Showers and thunderstorms began developing in and east of the Interstate 35 corridor between Waco and San Antonio around 1800 UTC. The storm that pummeled Lee County formed in southern Bastrop County around 1900 UTC and moved northeastward at 20 kt. By 2000 UTC, alphanumeric products from KEWX indicated a 13 thousand feet mesocyclone, cell-based VIL at 42 kg/m, and maximum reflectivity at 63 dBZ. A funnel cloud was reported at this time as the storm approached the Lee County line. The storm turned to the right as it entered Lee County and KEWX continued to define a minimal to moderate mesocyclone. At 2030 UTC, the storm merged with a developing cell near Highway 77, to the west of Dime Box, and produced a brief tornado just before the 2100 UTC. 2054 UTC half-degree SRM showed 41 kt of rotational velocity over a diameter of 3.8 nm and the cell-based VIL was recorded at 68 kg/m. The combined shear product showed numerous pixels of 100 to 150 x10-4s-1 beginning at 2048 UTC. These readings continued as the storm skirted Dime Box and produced a second tornado near the town. Spectrum width indicated 16 kt in the affected area, and these readings also continued until the storm neared the eastern county line just after 2100 UTC.

Conclusion

Identifying a developing tornado is one of the most important and challenging responsibilities of the WSR-88D operator. Many tornados form in storms which lack the classic structure, behavior or environment, and therefore lack the "classic" radar signatures. Although detection of developing tornados becomes more difficult in these situations, the wide array of products available to the radar operator in many cases offers enough information to distinguish a tornadic rotation.

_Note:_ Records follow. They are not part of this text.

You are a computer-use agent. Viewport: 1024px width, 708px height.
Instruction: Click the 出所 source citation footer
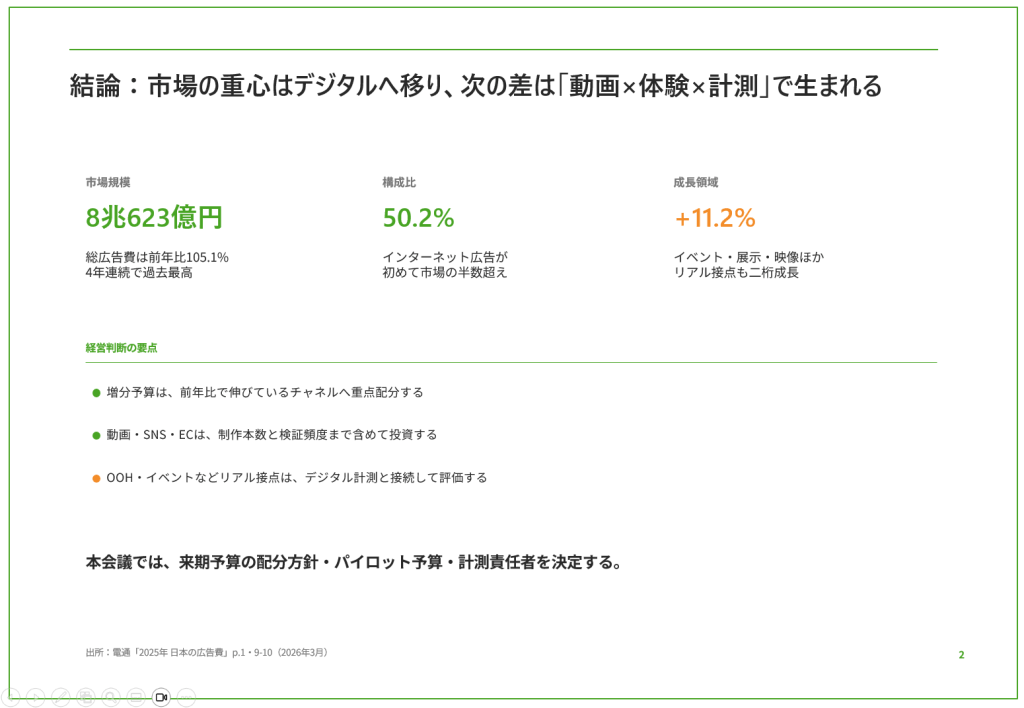pos(207,652)
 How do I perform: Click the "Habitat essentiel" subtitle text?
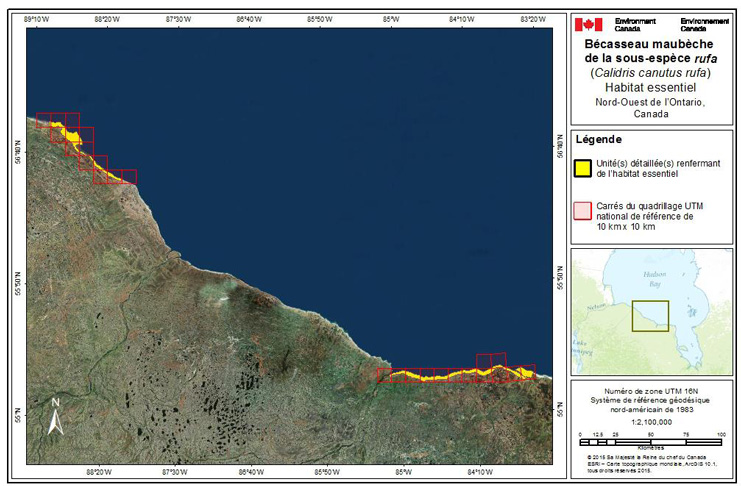pos(650,88)
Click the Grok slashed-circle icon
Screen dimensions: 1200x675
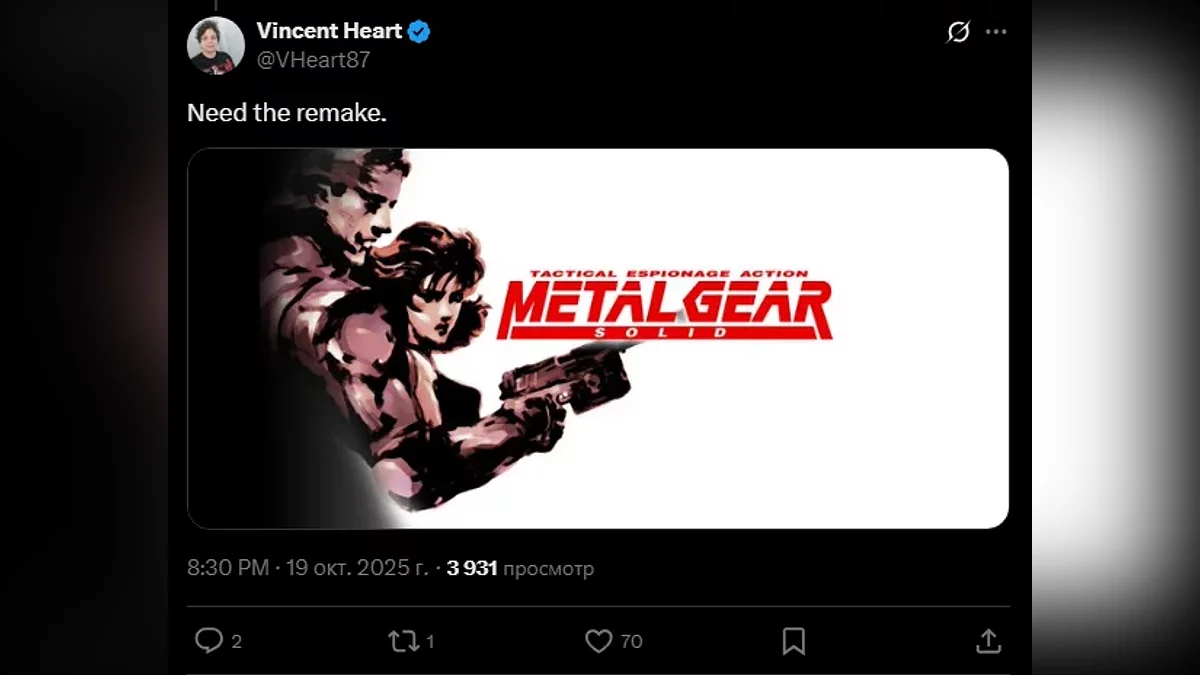point(958,32)
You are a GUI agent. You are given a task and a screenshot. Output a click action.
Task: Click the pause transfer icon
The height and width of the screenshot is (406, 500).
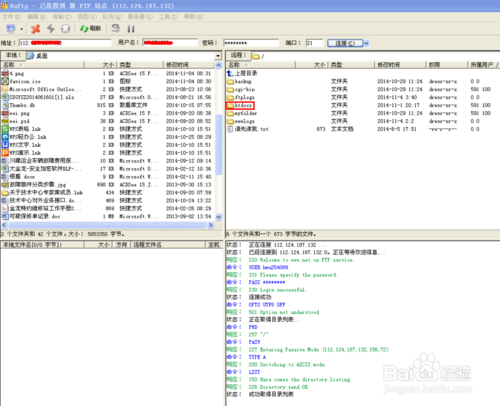[131, 29]
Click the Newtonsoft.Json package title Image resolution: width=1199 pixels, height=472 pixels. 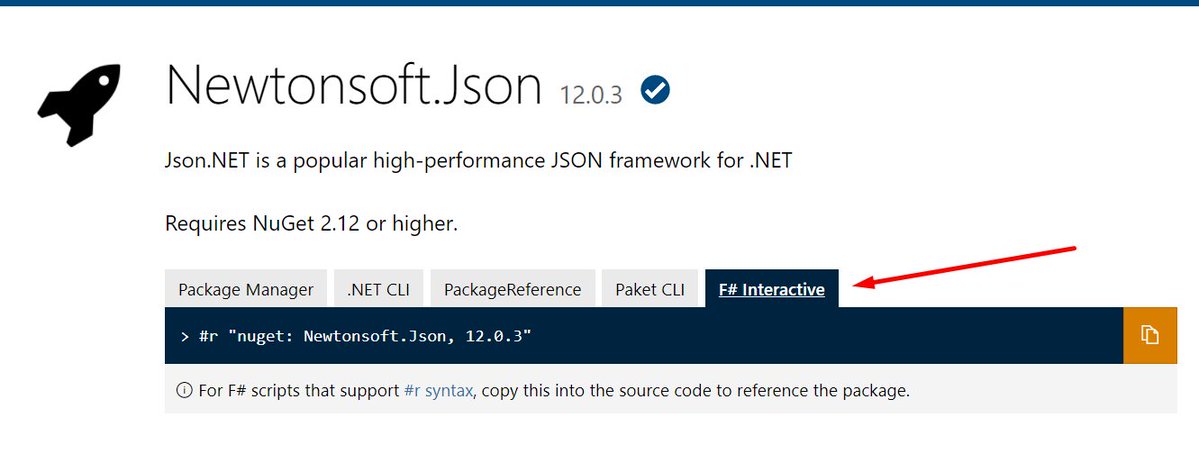354,85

Several factors can influence the ability of a given WSR-88D to detect a tornadic signature within a thunderstorm. Among the most obvious is the location of the storm in relation to the RDA. For low-topped, multicellular convection, such as the case of January 11, almost the entire life cycle of the tornado can occur within the lowest levels of the atmosphere, or over one or two volume scans, and therefore go undetected and unwarned. The January 11 tornado serves to emphasize some radar interpretation rules, such as the use of alternate radars with dial-in user functions at the ready, a healthy spotter network for ground truth, and the fallacy of relying too heavily on the algorithms.

The January 21 storm was a more typical, right-moving supercell. Although the storm formed in a similar environment and location as the January 11 storm (Fig. 4), it was more organized, thus, severe weather was more detectable from the KEWX vantage point. This event demonstrated the operational benefit of two radar operators (one handling alphanumeric products), and provides further evidence that future investigation of the combined shear and spectrum width products may be valuable.

Acknowledgments

The authors would like to thank NWSFO Lubbock for supplying surface and upper-air plots, Scott Bachmeier of CIMMS, University of Wisconsin-Madison, for contributing satellite imagery for this case study, and Jim Ward, Science and Operations Officer, NWSFO Austin/San Antonio, for review and input to this manuscript.